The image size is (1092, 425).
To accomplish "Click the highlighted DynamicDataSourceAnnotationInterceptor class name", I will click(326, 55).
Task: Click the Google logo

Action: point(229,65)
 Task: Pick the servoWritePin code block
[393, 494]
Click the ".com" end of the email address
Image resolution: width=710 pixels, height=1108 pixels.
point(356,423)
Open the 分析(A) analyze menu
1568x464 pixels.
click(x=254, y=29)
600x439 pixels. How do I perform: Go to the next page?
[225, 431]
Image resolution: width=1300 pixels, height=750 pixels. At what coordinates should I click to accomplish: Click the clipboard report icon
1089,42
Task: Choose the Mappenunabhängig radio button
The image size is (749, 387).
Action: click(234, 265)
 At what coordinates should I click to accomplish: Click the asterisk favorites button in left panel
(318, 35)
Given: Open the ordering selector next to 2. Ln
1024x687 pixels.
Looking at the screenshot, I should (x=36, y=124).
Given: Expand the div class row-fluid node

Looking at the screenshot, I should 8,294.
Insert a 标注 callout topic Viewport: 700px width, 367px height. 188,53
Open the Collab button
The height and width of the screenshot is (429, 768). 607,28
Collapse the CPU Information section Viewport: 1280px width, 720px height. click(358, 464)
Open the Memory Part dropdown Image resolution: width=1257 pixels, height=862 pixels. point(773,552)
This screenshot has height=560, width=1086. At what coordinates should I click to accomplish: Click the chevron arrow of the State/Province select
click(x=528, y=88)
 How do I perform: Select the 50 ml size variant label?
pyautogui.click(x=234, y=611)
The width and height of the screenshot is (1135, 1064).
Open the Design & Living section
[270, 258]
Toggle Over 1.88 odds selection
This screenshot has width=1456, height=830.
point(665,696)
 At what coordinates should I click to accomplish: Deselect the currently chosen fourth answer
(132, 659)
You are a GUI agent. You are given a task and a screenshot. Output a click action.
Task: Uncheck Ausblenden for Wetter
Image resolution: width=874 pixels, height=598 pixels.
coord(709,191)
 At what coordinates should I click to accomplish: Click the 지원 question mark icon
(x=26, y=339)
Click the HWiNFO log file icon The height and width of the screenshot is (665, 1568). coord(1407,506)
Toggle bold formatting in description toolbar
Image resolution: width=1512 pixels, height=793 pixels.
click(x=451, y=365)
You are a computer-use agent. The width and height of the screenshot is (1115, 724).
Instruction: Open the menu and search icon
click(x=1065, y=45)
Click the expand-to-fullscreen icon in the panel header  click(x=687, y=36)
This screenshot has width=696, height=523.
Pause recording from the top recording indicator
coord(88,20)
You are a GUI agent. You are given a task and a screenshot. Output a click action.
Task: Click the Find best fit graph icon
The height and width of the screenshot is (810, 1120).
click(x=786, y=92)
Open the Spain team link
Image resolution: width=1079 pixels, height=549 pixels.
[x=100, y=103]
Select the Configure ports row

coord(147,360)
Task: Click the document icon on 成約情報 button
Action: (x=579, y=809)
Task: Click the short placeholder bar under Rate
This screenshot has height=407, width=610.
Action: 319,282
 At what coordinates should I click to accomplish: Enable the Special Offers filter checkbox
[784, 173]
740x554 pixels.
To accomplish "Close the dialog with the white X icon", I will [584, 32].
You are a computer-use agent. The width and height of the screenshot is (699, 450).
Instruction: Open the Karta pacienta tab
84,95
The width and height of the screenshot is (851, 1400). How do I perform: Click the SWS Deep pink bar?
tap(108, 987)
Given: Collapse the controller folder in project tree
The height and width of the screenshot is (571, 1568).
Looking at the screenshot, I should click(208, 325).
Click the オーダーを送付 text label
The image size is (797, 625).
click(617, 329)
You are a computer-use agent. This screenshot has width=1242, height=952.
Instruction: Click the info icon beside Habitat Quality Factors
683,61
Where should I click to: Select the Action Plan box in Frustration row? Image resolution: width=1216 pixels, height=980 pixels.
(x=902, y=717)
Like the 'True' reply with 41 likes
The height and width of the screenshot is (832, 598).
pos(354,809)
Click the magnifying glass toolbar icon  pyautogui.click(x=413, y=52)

**Work required:** Every line of the listing above should be copied word for word.

**Answer to this problem:**
The image size is (1092, 425).
To accomplish "Click the highlighted DynamicDataSourceAnnotationInterceptor class name", I will click(326, 55).
Task: Click the Google logo

Action: point(229,65)
 Task: Pick the servoWritePin code block
[393, 494]
Click the ".com" end of the email address
Image resolution: width=710 pixels, height=1108 pixels.
point(356,423)
Open the 分析(A) analyze menu
1568x464 pixels.
click(x=254, y=29)
600x439 pixels. How do I perform: Go to the next page?
[225, 431]
Image resolution: width=1300 pixels, height=750 pixels. At what coordinates should I click to accomplish: Click the clipboard report icon
1089,42
Task: Choose the Mappenunabhängig radio button
The image size is (749, 387).
Action: click(234, 265)
 At what coordinates should I click to accomplish: Click the asterisk favorites button in left panel
(318, 35)
Given: Open the ordering selector next to 2. Ln
1024x687 pixels.
Looking at the screenshot, I should (x=36, y=124).
Given: Expand the div class row-fluid node

Looking at the screenshot, I should 8,294.
Insert a 标注 callout topic Viewport: 700px width, 367px height. 188,53
Open the Collab button
The height and width of the screenshot is (429, 768). 607,28
Collapse the CPU Information section Viewport: 1280px width, 720px height. click(358, 464)
Open the Memory Part dropdown Image resolution: width=1257 pixels, height=862 pixels. point(773,552)
This screenshot has height=560, width=1086. At what coordinates should I click to accomplish: Click the chevron arrow of the State/Province select
click(x=528, y=88)
 How do I perform: Select the 50 ml size variant label?
pyautogui.click(x=234, y=611)
The width and height of the screenshot is (1135, 1064).
Open the Design & Living section
[270, 258]
Toggle Over 1.88 odds selection
This screenshot has width=1456, height=830.
point(665,696)
 At what coordinates should I click to accomplish: Deselect the currently chosen fourth answer
(132, 659)
You are a GUI agent. You are given a task and a screenshot. Output a click action.
Task: Uncheck Ausblenden for Wetter
Image resolution: width=874 pixels, height=598 pixels.
coord(709,191)
 At what coordinates should I click to accomplish: Click the 지원 question mark icon
(x=26, y=339)
Click the HWiNFO log file icon The height and width of the screenshot is (665, 1568). coord(1407,506)
Toggle bold formatting in description toolbar
Image resolution: width=1512 pixels, height=793 pixels.
click(x=451, y=365)
You are a computer-use agent. The width and height of the screenshot is (1115, 724).
Instruction: Open the menu and search icon
click(x=1065, y=45)
Click the expand-to-fullscreen icon in the panel header  click(x=687, y=36)
This screenshot has width=696, height=523.
Pause recording from the top recording indicator
coord(88,20)
You are a GUI agent. You are given a task and a screenshot. Output a click action.
Task: Click the Find best fit graph icon
The height and width of the screenshot is (810, 1120).
click(x=786, y=92)
Open the Spain team link
Image resolution: width=1079 pixels, height=549 pixels.
[x=100, y=103]
Select the Configure ports row

coord(147,360)
Task: Click the document icon on 成約情報 button
Action: (x=579, y=809)
Task: Click the short placeholder bar under Rate
This screenshot has height=407, width=610.
Action: 319,282
 At what coordinates should I click to accomplish: Enable the Special Offers filter checkbox
[784, 173]
740x554 pixels.
To accomplish "Close the dialog with the white X icon", I will [584, 32].
You are a computer-use agent. The width and height of the screenshot is (699, 450).
Instruction: Open the Karta pacienta tab
84,95
The width and height of the screenshot is (851, 1400). How do I perform: Click the SWS Deep pink bar?
tap(108, 987)
Given: Collapse the controller folder in project tree
The height and width of the screenshot is (571, 1568).
Looking at the screenshot, I should click(208, 325).
Click the オーダーを送付 text label
The image size is (797, 625).
click(617, 329)
You are a computer-use agent. This screenshot has width=1242, height=952.
Instruction: Click the info icon beside Habitat Quality Factors
683,61
Where should I click to: Select the Action Plan box in Frustration row? Image resolution: width=1216 pixels, height=980 pixels.
(x=902, y=717)
Like the 'True' reply with 41 likes
The height and width of the screenshot is (832, 598).
pos(354,809)
Click the magnifying glass toolbar icon  pyautogui.click(x=413, y=52)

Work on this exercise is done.